Ra’ban İslamların fethinden sonra tekrar Romalıların eline düşmüş ise de Abbasiler zamanında geri alınmıştır.

Ra’ban miladî onuncu yüzyıllarında Musul’da teşekkül edip sonra Halep’e intikal eden Hamdan Devletine tabi bulunmakta iken, Halep hükümdarı Sad-al devleti zamanında yine Romalıların eline geçmiştir. Bundan sonra sıra ile Anadolu Selçuk Devletinin, Ermenilerin, Urfa’daki Edes Kontluğunun, Suriye Atabeylerinin, Artuk Oğulları’nın, tekrar Selçuk Oğulları’nın Eyubilerin, Halep Kölemenlerinin, yine Ermeni krallarının, Hülagunun, Dülkadir oğullarının, Teymurun, Mısır Kölemenlerinin işgal ve istilalarına uğramıştır. Yavuzun Mısır seferinde de Osmanlıların eline geçmiştir.

Araban’ın yeni çağda Tilhalit, Tılbaşar, Dülük ve benzerleri gibi eski önemini kayıp ettiği anlaşılıyor. 1632’de yazılan Koçu bey Risalesindeki idari bölümde adı geçmiyor. O zamanlar buranın boybeyliği olduğunu tahmin ediyorum.

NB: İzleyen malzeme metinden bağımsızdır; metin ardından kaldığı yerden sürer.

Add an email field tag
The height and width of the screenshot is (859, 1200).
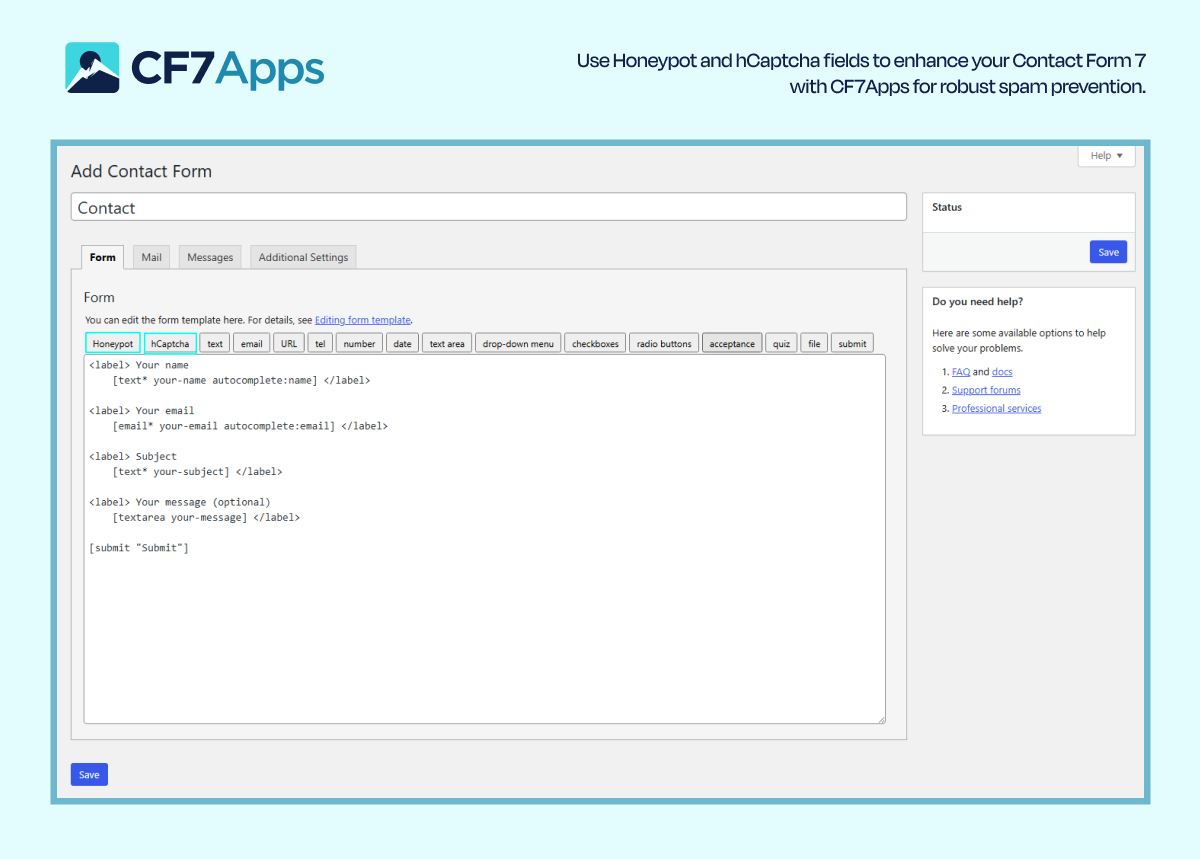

Yukarıda da dokunduğum gibi Altındaş Kalesinin ve çevresinin arkeolojik araştırma ve sondajdan geçirilmesi çok faydalı olur. Bu sayede hem bölgenin eski tarihi durumu aydınlatılır, hem de turistik değeri ortaya çıkarılır. Çünkü yukarıda işaret ettiğim gibi bir toprak yığını halinde bulunan kalenin önemli yapıt ve tesisleri kabsadıgına dair işaretler vardır. Kiliseden bozma cami binası bunlardan birdiir. Camiin batısında hamam olması mümkün bir yapıt harabesi daha vardır. Kalenin çevresinde burçlar bulunduğu da anlaşılıyor.

Araban birkaç yüz yıl sonra tekrar idari önem kazanarak ilçe haline gelmiştir.

Kaynaklar:

Kamusul Alem, İslam Ansiklopedisi, Fütuhul Büldan, Sivas Şehri, Şark ve Garp kaynaklarına göre Antep ve Tılbaşar Kaleleri.

Cemil Cahit GÜZELBEY


[1] Kızıldağ'ın eski Türk yurdunda bir dağın adı olduğunu Radlof Sibirya seyahat namesinde kaydeder.

[2] Cünk sözcüğü fikrimizi Gaziantep’in doğusunda bulunan Cünüt Dağı üzerine çekmektedir. Ben Cünüt kelimesinin cündün Türk dilinde teleffuzu olduğunu sanıyorum. Kaldıki yanındaki Humanız Hüyüğü Mehdi Kalesi adiyle anılan bir kale olduğu söylenir.